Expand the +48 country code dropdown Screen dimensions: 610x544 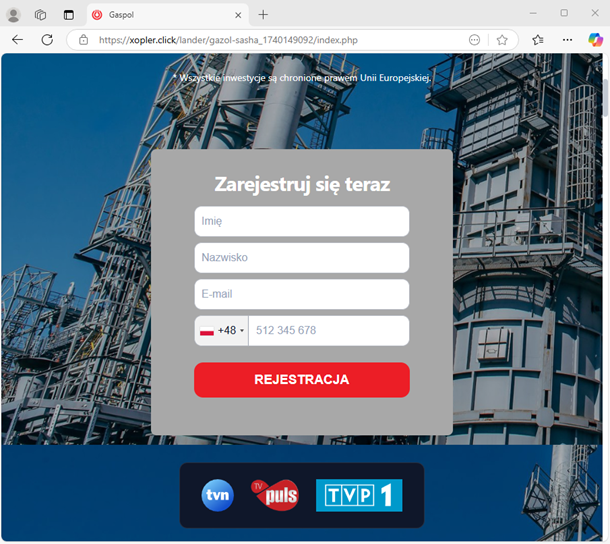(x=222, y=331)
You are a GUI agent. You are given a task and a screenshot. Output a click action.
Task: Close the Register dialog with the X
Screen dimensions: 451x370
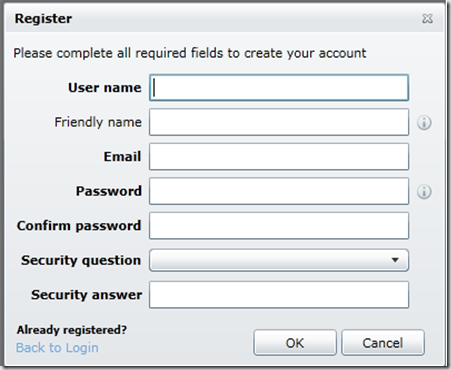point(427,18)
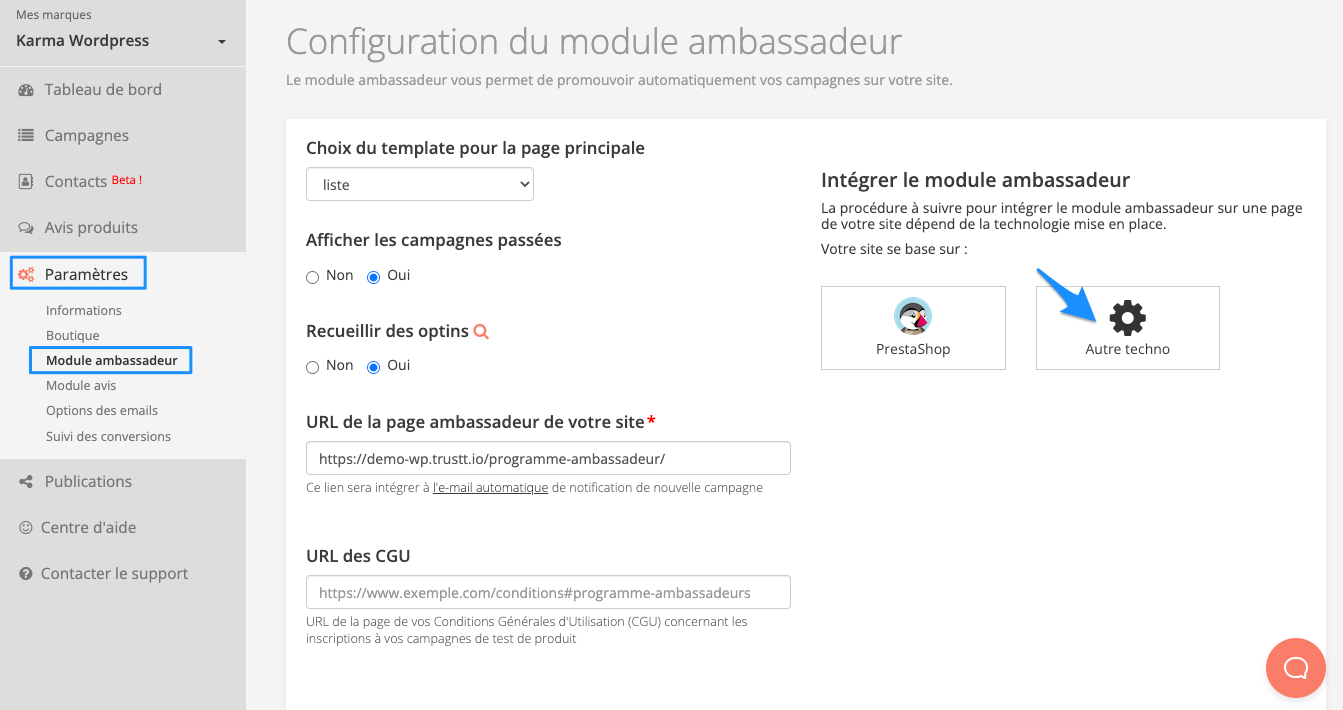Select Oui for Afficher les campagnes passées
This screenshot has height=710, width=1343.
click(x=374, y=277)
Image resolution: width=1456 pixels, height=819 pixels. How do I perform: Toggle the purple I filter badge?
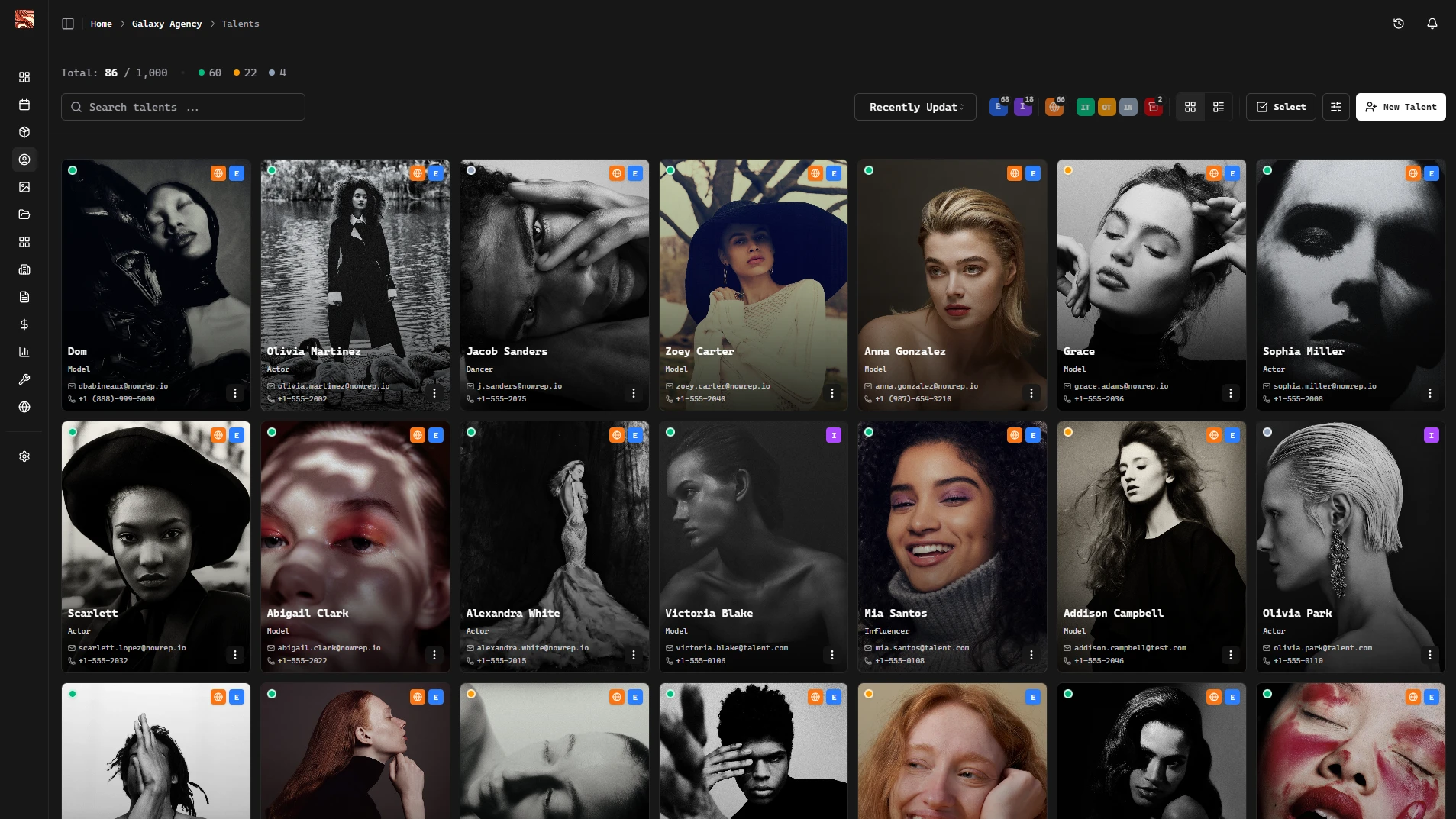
+++++
> Task description
No picture is to be included when the lines from the one containing "Screen dimensions: 451x370" through the end of the material above are output exactly; nothing else is written.

> Answer to the problem
Screen dimensions: 451x370
point(427,18)
Select Oui for Afficher les campagnes passées
This screenshot has height=710, width=1343.
click(x=374, y=277)
Image resolution: width=1456 pixels, height=819 pixels. How do I perform: Toggle the purple I filter badge?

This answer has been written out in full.